◆ Your objective ◆
Exact reproduction required: the lines below from the line with "साप्ताहिक पत्रिका (231, 68)" to the line with "ढोंगदरहा के टिकरापारा", both ends included, and no others.
#### Provided material ####
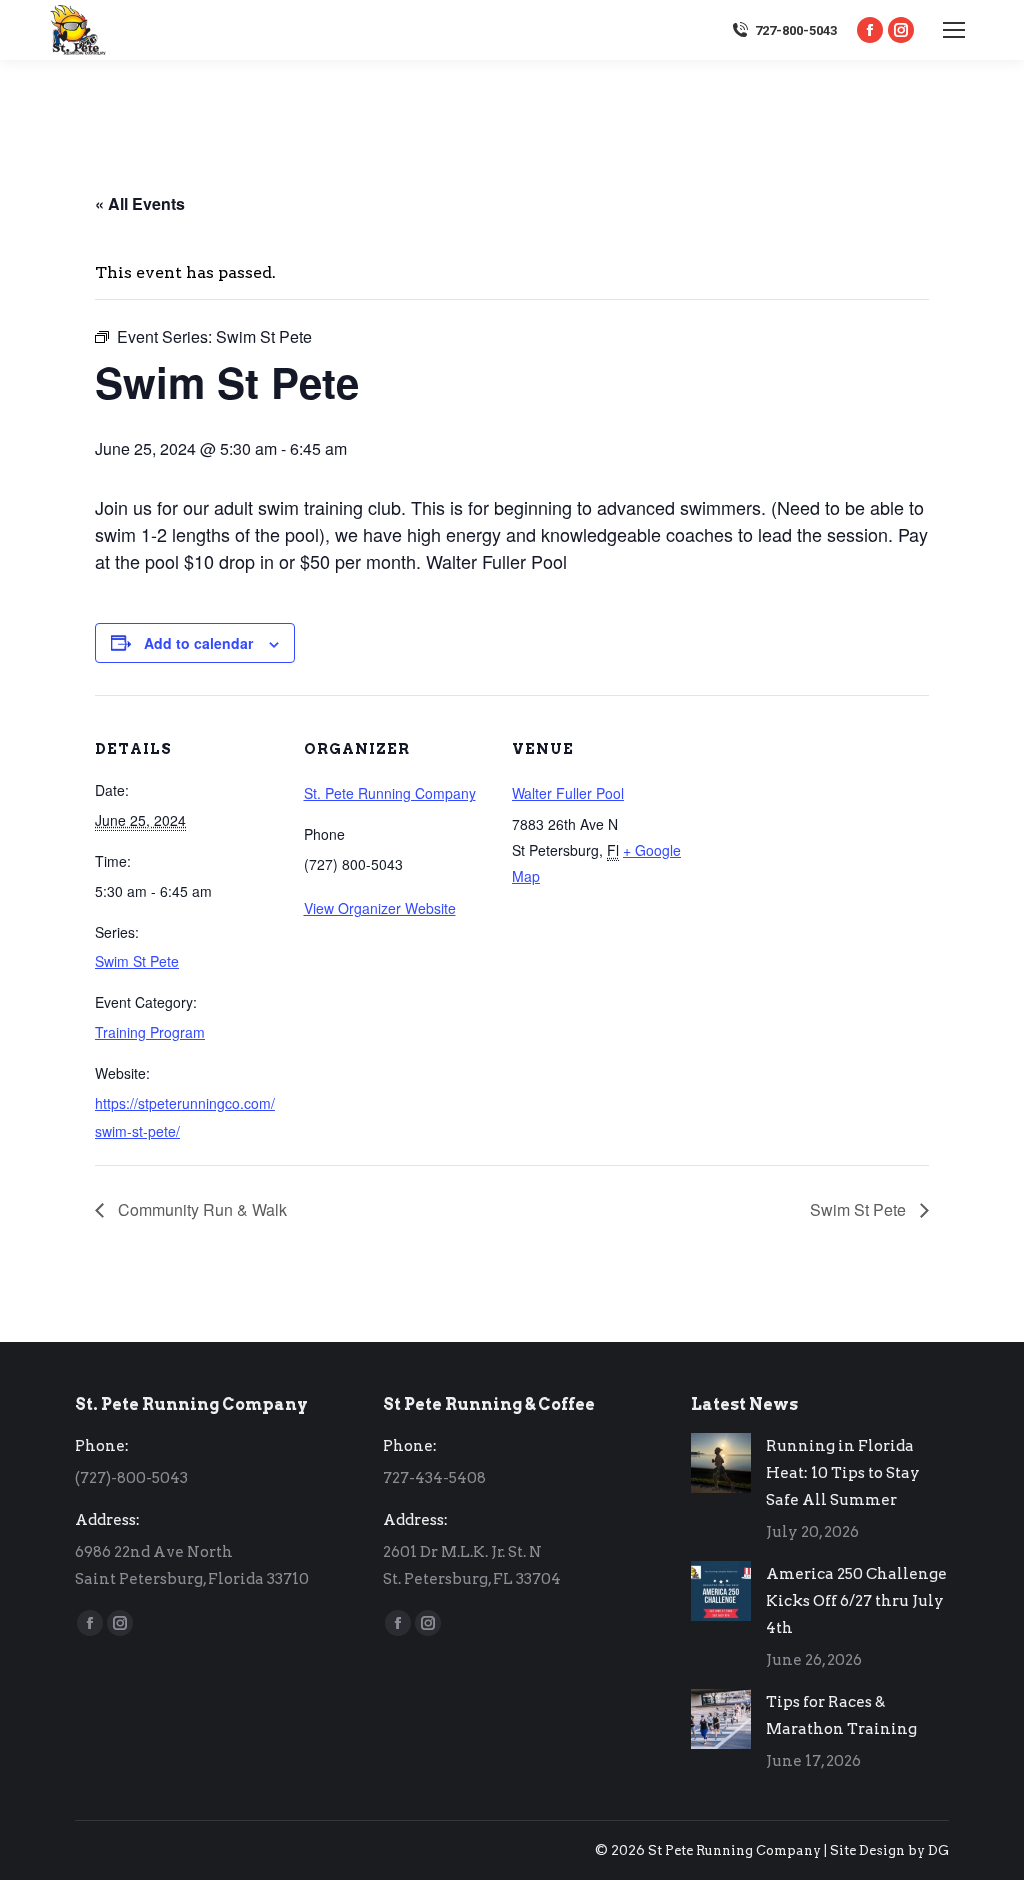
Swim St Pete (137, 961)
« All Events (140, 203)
####
#### Provided material ####
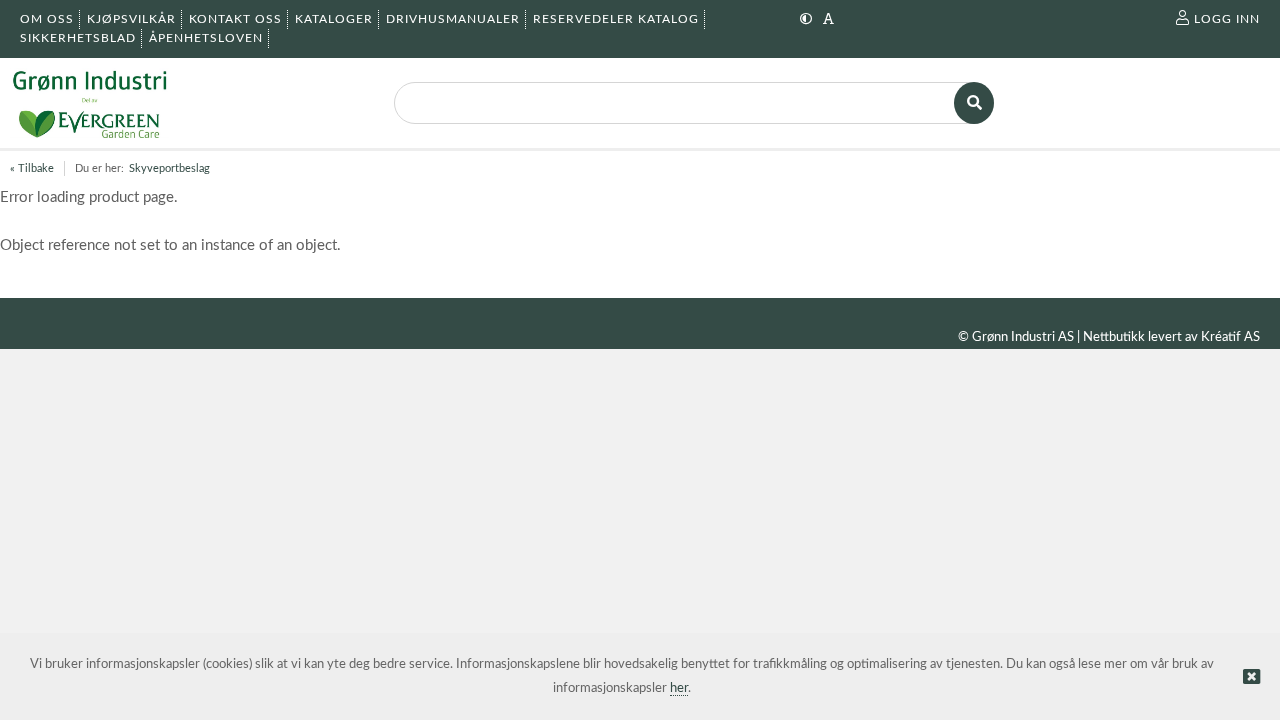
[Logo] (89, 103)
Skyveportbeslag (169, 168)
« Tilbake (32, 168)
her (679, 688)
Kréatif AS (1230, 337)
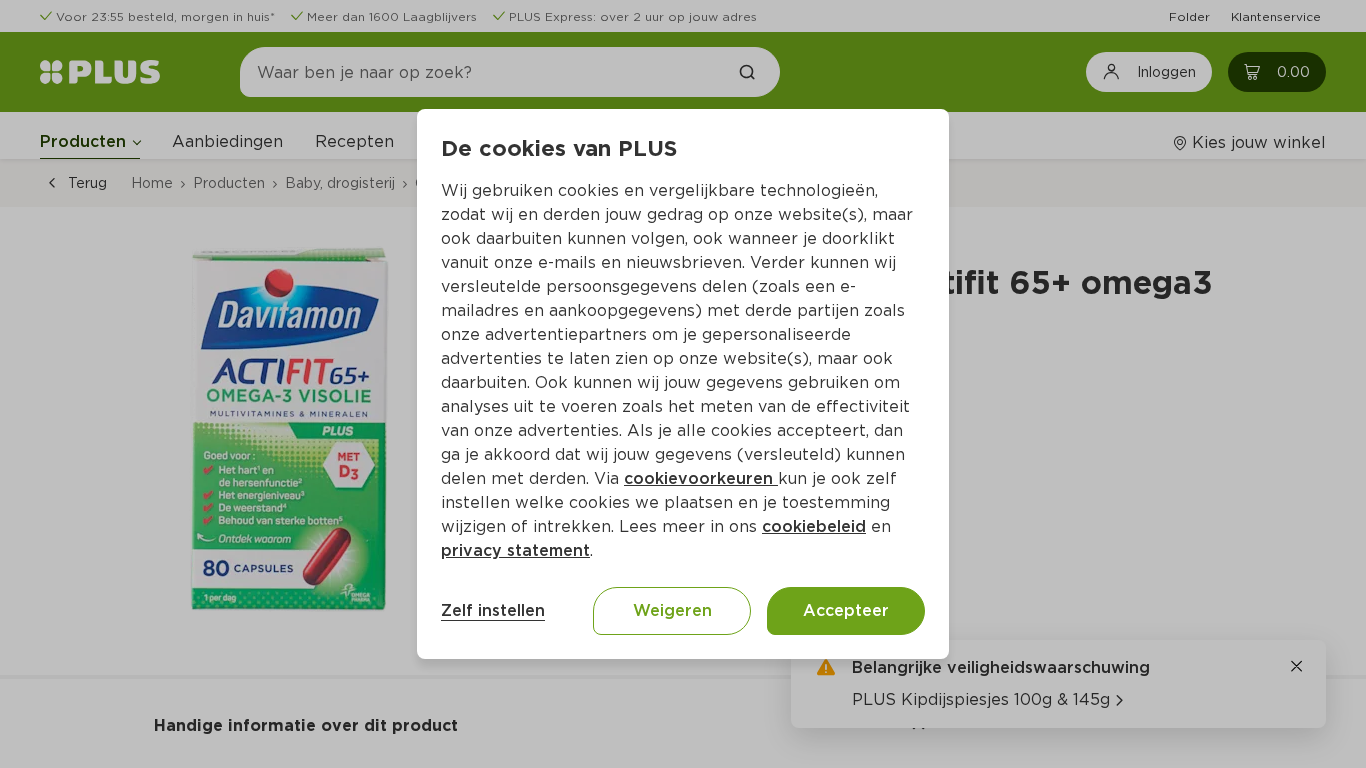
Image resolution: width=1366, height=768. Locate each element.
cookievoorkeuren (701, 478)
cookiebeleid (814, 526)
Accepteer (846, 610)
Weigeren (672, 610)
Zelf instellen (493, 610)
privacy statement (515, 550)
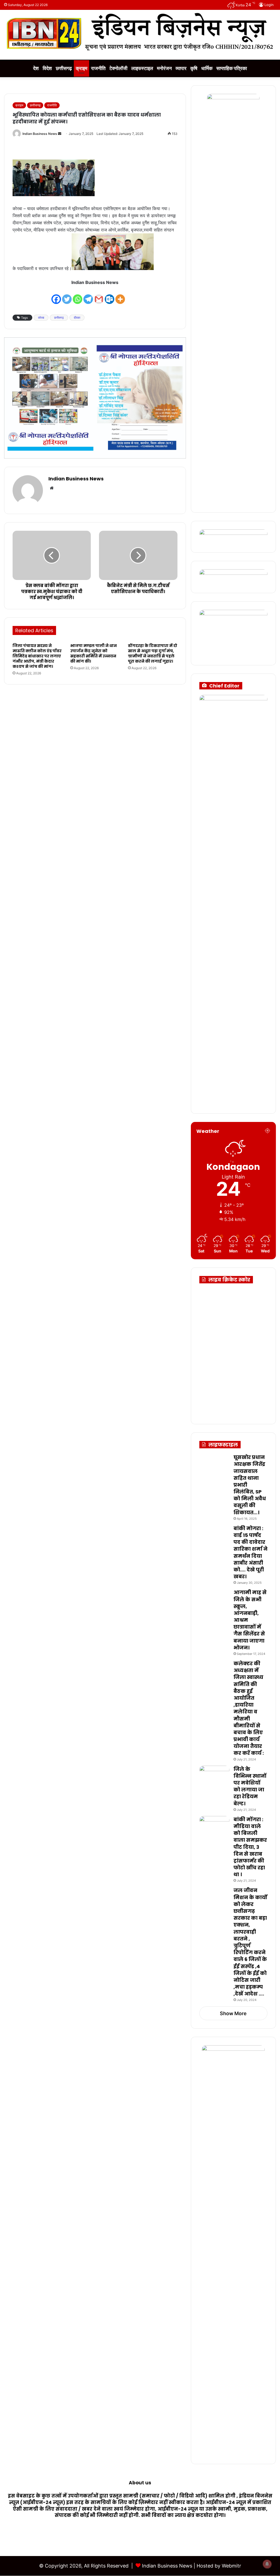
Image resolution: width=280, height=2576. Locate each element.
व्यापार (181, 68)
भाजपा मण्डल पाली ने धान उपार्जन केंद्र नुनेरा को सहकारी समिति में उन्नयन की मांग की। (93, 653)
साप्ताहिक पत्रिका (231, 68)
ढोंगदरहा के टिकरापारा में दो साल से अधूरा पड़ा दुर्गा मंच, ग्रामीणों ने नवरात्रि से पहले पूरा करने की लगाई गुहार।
####
◆ Solution for this exercise ◆
साप्ताहिक पत्रिका (231, 68)
ढोंगदरहा के टिकरापारा में दो साल से अधूरा पड़ा दुर्गा मंच, ग्रामीणों ने नवरात्रि से पहले पूरा करने की लगाई गुहार।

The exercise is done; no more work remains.